(Provided information)
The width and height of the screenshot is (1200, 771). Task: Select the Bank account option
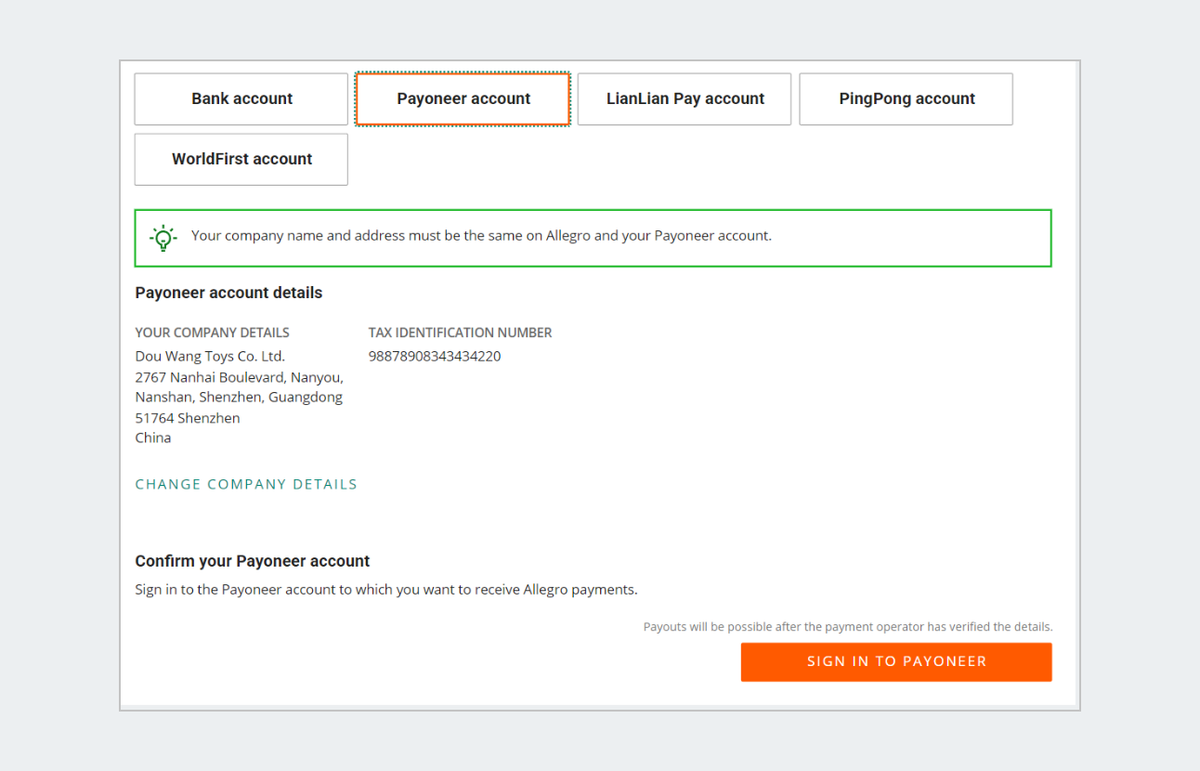(241, 99)
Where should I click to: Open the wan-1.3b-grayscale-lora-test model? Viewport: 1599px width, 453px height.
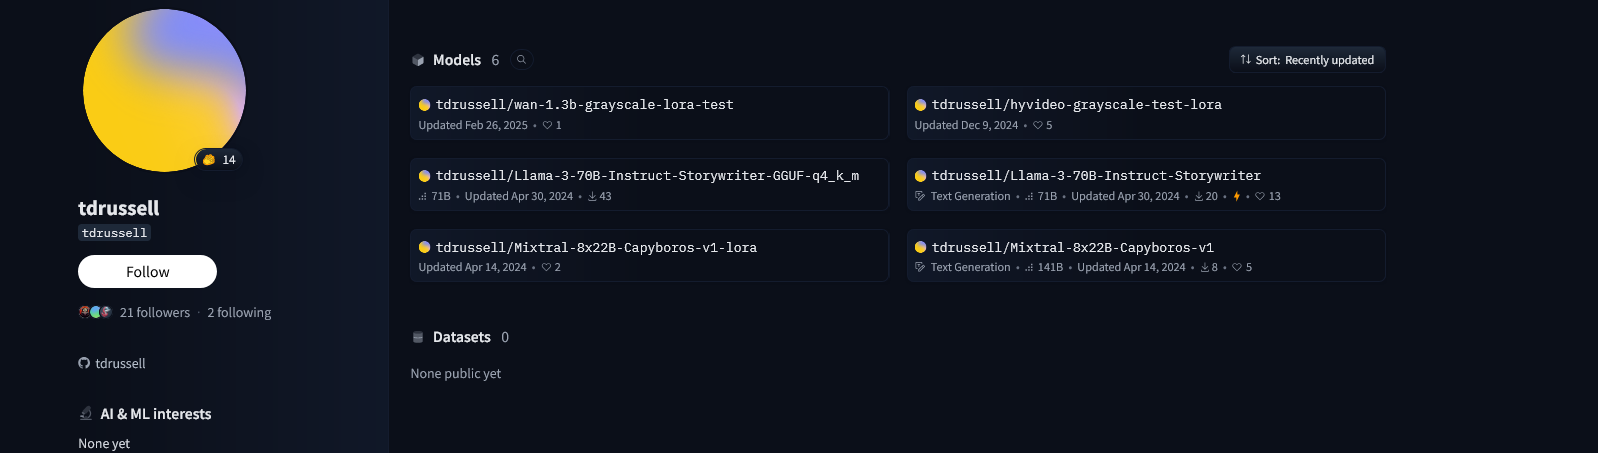[x=584, y=104]
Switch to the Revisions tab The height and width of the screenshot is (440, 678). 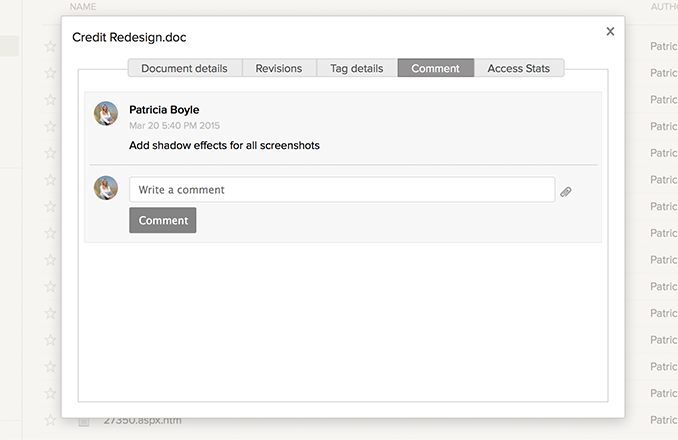point(279,68)
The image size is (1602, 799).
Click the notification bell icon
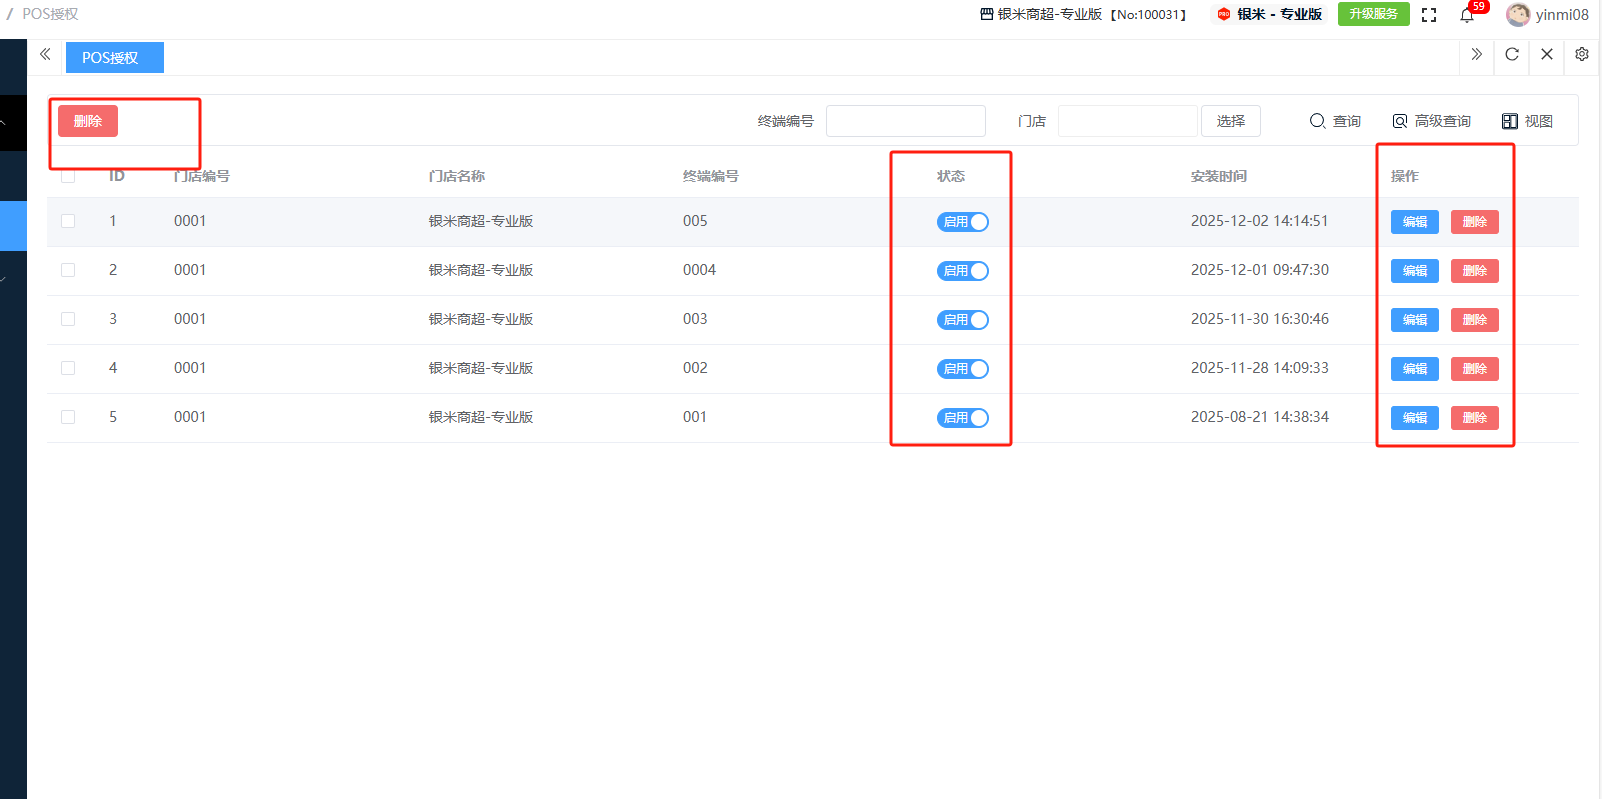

(Work request) Write out word for word every line from the line with "The image size is (1602, 799)." through the final line of the records, both included, skipping the pictures.

(Written answer)
The image size is (1602, 799).
Click the notification bell icon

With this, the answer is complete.